Look, I’m incapable of being subjective here, this is miles away my game of the year, it’s something that truly means everything to me. It’s the final work of a man who really did change my life for the better, and it’s good. Is it the best game in the Suikoden style? No, no it’s not, but it truly does hit all the notes I would want from a game like this. If anything, my only real big complaint is that it plays it far too safe. I never really felt jeopardy for the characters and god were there a lot of them. And shockingly, every line of dialogue is voiced. Normally a game like this would have only the important stuff voiced, but here it’s everything and every character is given enough time and lines of dialogue that you get a feeling for all of them, something I really appreciated. You get just enough to know who they are as a person, but not so much that you’re locked in 100% and can still have enough of the personal interpretation that made Suikoden so special for me as a franchise. When they call this game Hundred Heroes, you can be rest assured of one thing, the title is a complete lie. Eiyuden Chronicle: Hundred and Twenty Heroes doesn’t exactly roll off the tongue as well. Overall the flow of the game is really good, with only two missable characters and even then the only reason you can miss them is that you spent no time recruiting and completely ignored the very clear sign that you’re at the point of no return.
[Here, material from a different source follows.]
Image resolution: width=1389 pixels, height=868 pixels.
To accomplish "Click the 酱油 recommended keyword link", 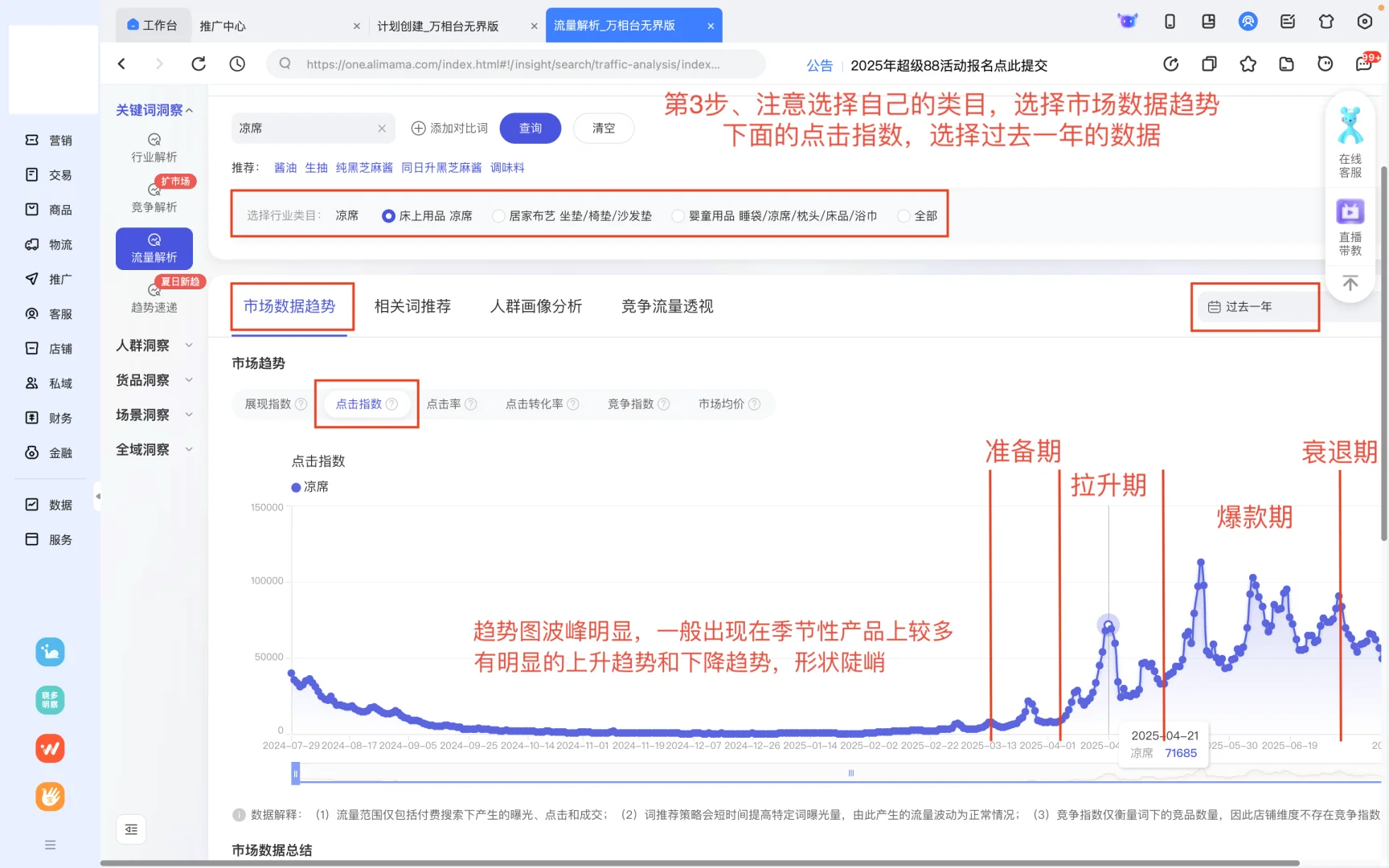I will click(285, 167).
The game does pretty much everything I would want from a game like this, I get to delight in one of the better war battle systems I’ve seen in one of these games and the duels, which have been a highlight of Suikoden since the first, continue to shine. I love hearing a line of dialogue and extrapolating what they are going to do to choose the proper counter. I love the fact that it matters again and there also not being as many forced losses also feels a lot better than some Suikoden games where you were forced to lose a significant amount of battles. I felt so much delight watching my town open up and grow, with new shops and areas opening up as I recruited members to fill those spaces. While it’s not my favorite castle and town to watch build up in one of these games, it’s definitely up there and filled a hole that had been missing for a long time for me.

The art and music design in the game absolutely shines with every character being incredibly expressive thanks to the amazing sprite work and portraits from Junko Kawano, and the music from Motoi Sakuraba absolutely kills it, and some of the moments where everything all comes together are truly spectacular. The final war battle is a moment of pure bliss with everything you’ve learned and seen in the game coming together for moment after moment of triumph as you push forward, all seeming lost as the music swells heroically as more and more allies show up to help you push forward, making what seemed insurmountable feel impossible to lose as the theme continues to swell, eventually bringing in the vocals as you make a final push to victory. While I have complaints about the game, they pale in comparison to the emotions I felt when the game really hit, and there were a lot of moments when the game hit and hit hard. I am, to this day, sad that Murayama died before his final work could be released, as I think for those of us who truly did care about his work, he would be happy to see the reactions we had to his goofy crew of misfits trying to save their nation.